With her hands balled up into fists, Fate slammed the table. Both mugs of kaffe bounced and clinked on the wood, and one of the biscuits rolled off the table and onto the floor. A tiny moment of mundanity, a little hook that kept Yenna grounded. The witch sighed, wrung her hands together, adjusted the brim of her hat—anything to spare her a few more seconds to think of what to say to that.
“Then… why am I going to kill you? What for?”
“Isn’t it obvious?” Fate wiped her face with her sleeve and sniffled loudly. “As long as I exist, there can be no such thing as free will. I never should have been made—my very existence is anathema to people’s agency, to the very concept of choice. But I can’t destroy myself, because it would go against my mission.”
“Your mission? Made?” Yenna’s eyes went wide. “I had thought even those that called themselves gods bowed to Fate—yet, you were made for a purpose? What is your mission?”
“I cannot speak about who made me, because even I do not know. I am Totality, and Totality contains all within and without, even that which lies outside of itself, yet even I cannot see beyond this existence.” Talking about this seemed to improve Fate’s mood, ever so slightly—she sat up a bit, wiped her face one more time, and locked eyes with Yenna again.
“However, I can explain my mission, for it is quite simple. I was built to ensure that there existed at least one path of history where life flourished. From the beginning of time to its infinite ends, I was left behind as a caretaker—this reality would not falter or fade under my watch. Existence ends when it reaches a state where nothing changes—a world of pure good, where nothing but endless joy and rapture exists, is a world that grows stable and stagnant.
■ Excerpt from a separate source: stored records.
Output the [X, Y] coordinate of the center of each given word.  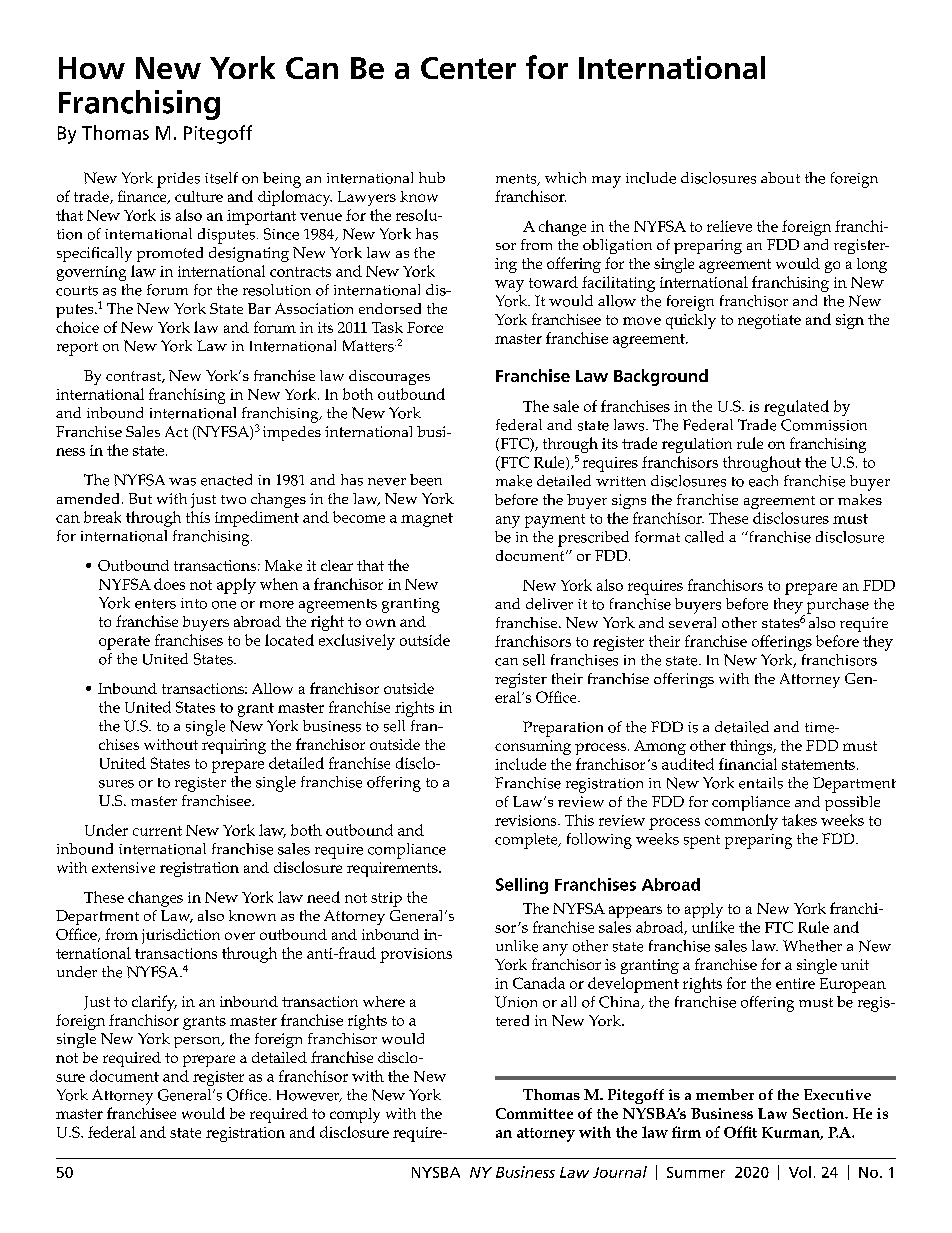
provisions [416, 955]
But [140, 498]
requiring [234, 746]
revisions [527, 820]
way [509, 286]
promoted [170, 254]
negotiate [769, 321]
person [198, 1042]
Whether [812, 946]
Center [468, 68]
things [752, 747]
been [426, 480]
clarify [154, 1003]
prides [178, 180]
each [763, 481]
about [780, 178]
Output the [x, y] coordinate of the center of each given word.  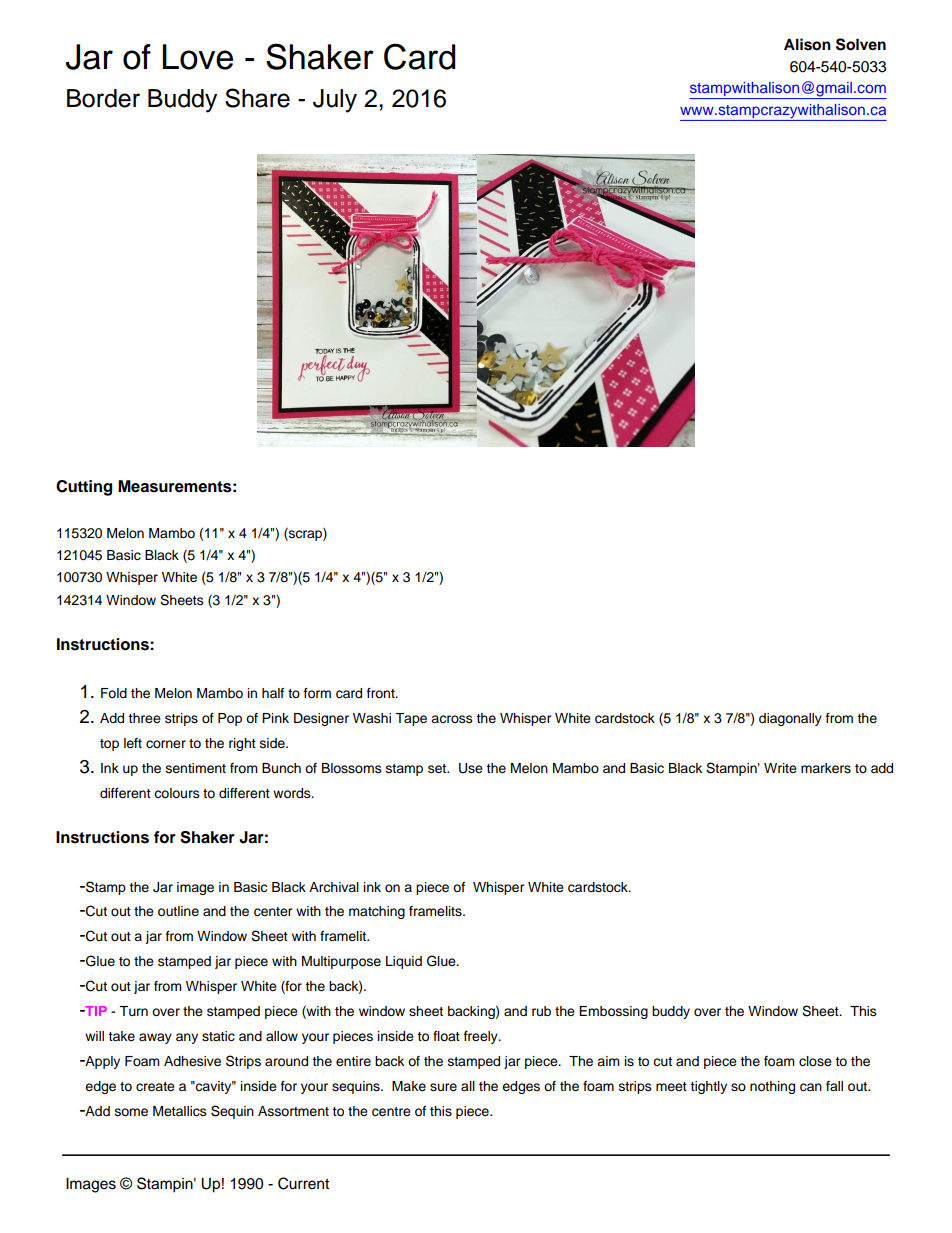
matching [377, 912]
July [335, 101]
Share [257, 98]
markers [826, 768]
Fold [114, 693]
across [452, 719]
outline [178, 911]
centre [391, 1112]
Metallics [180, 1111]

It is an end, Yenna—thus, strife must exist to perpetuate motion.
“Destroying myself would, in the eyes of this mission, be a massive problem. I could not steer history away from the course of inevitable, entropic stagnancy if I ceased to exist. Yet, I made the realisation—a statement that feels almost daft to say. I should not be the one to choose!”
Fate screwed up her face once more, spitting those words out with such venom that Yenna was taken aback. The witch agreed, too—no one being should be able to decide the course of history for everyone else, no matter the virtue of their intent. But, what happened without Fate’s guiding hand?
“If I am even being given the option to choose,” Yenna’s eyebrows knitted together as the puzzle came together in her head, “Then I am to decide whether to grant all living things free will, at the cost of inviting the potential of complete, stagnant failure of reality as a whole?”
“Your choice is greater than that, and also irrelevant.” Fate shook her head hard, her short hair sticking to her face where it came in contact with her tears. “I don’t even know if you get to choose, or if I’ve already made it an inevitability. But, the world is already stagnant—locked into the tale I’ve told an eternity in advance. When you kill me, you will save us. But you will give up so much. That is why I’m sorry. I’m sorry for everything that has ever happened, but I am mostly sorry for making you choose. There isn’t a third option. There may not be an option at all. But, I must ask you to do it.”
Yenna fell silent, the weight of responsibility pouring down on her. Fate was a force of ultimate power, a defining symbol of the totality of existence—Yenna was just a school teacher who dared to step foot outside her hometown. Who was she to decide?
A long moment passed in silence. The chamber was so still, so empty of life and movement that Yenna could hear the pounding of her own heart. She looked up at Fate, and asked the only thing she could ask.
“What will I be giving up, if I should do as you say?”
Fate sighed, a horrible, miserable sigh. “I had hoped you wouldn’t ask. Yet, I knew you would.”